Might need to check the front case, they can get scored and cause the LPOP to drop pressure. Since the gears are chewed up there might be some damage done to the case. Also if you are not going with a Cummins swap you will want to look into upgrading/deleting the problem areas EGR, Oil Cooler, Studs etc.

I already made the wanted ad for the front cover, We already did an EGR delete, and we plan on studs when we reassemble it. What can we do to the oil cooler to make it last longer? it just got replaced about 2 months ago.
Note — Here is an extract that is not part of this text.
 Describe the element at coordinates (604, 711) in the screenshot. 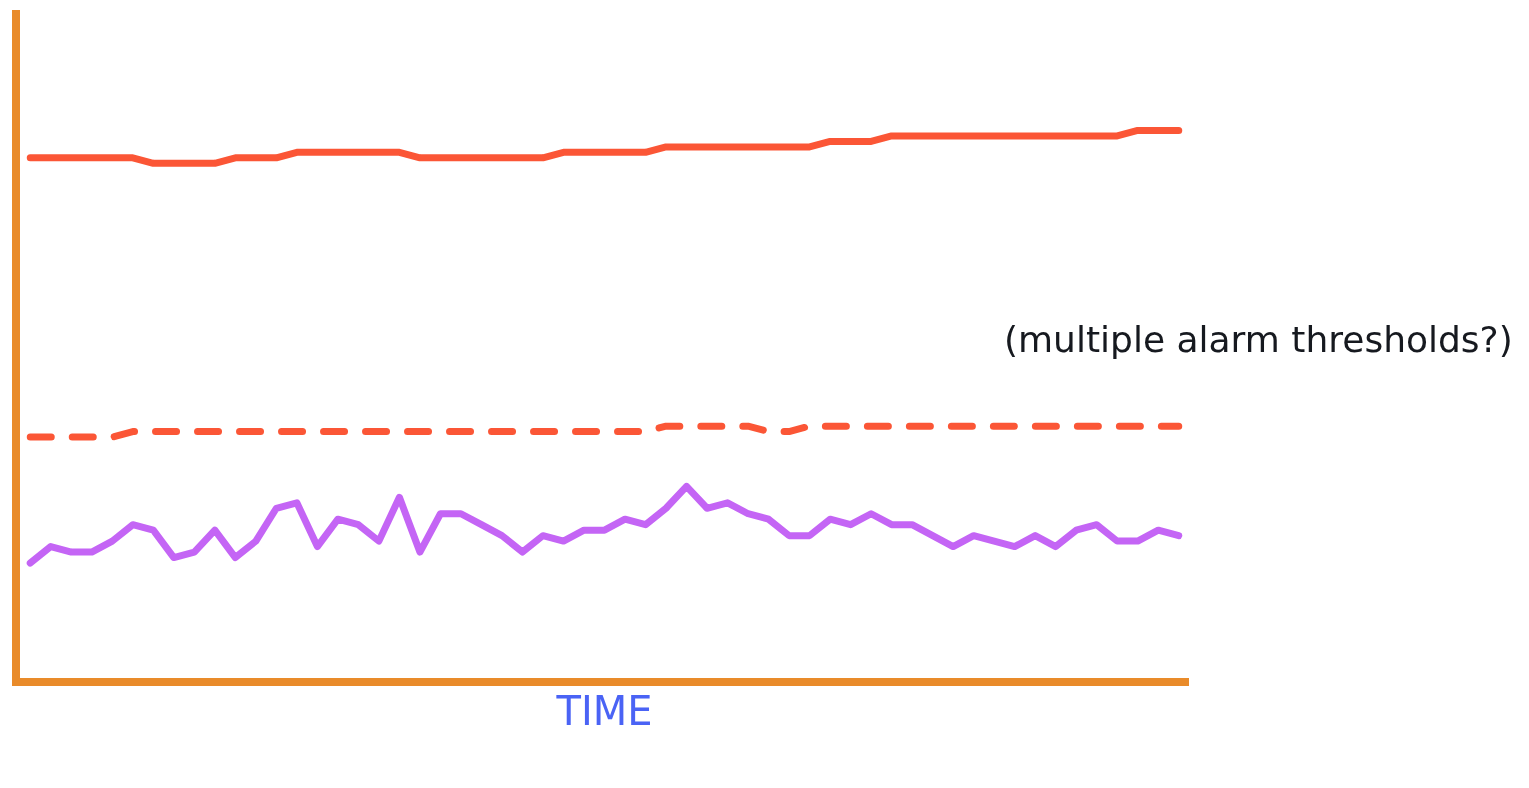

I see `x-axis-title: TIME` at that location.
We are also planning on adding a coolant filter.
 
I have heard some good things about bulletproofs oil cooler. But I think if you delete the EGR the factory cooler will do fine. I would flush it out before you put the motor back together though.
 
I have one torn apart as well due to metal in the LPOP. I still have not found the source. Lifters are fine.
 
Roger, thanks for the heads up. We are just trying to eliminate as many weak links as possible. Is the oil rail dummy plug the thing that goes bad and causes it to crank for a while before it fires? If so, do they make an aftermarket one which is less prone to crapping out?


Thanks
Grason
 
Can anyone tell me what I have to look for to see if I need 18mm or 20mm head gaskets?
 
The head alignment dowels are what you measure. The 18mm is a straight, split dowel ring. 20mm are a solid, stepped ring. Block will have 18mm dowel bore, head will be 18 or 20 mm dowel bore.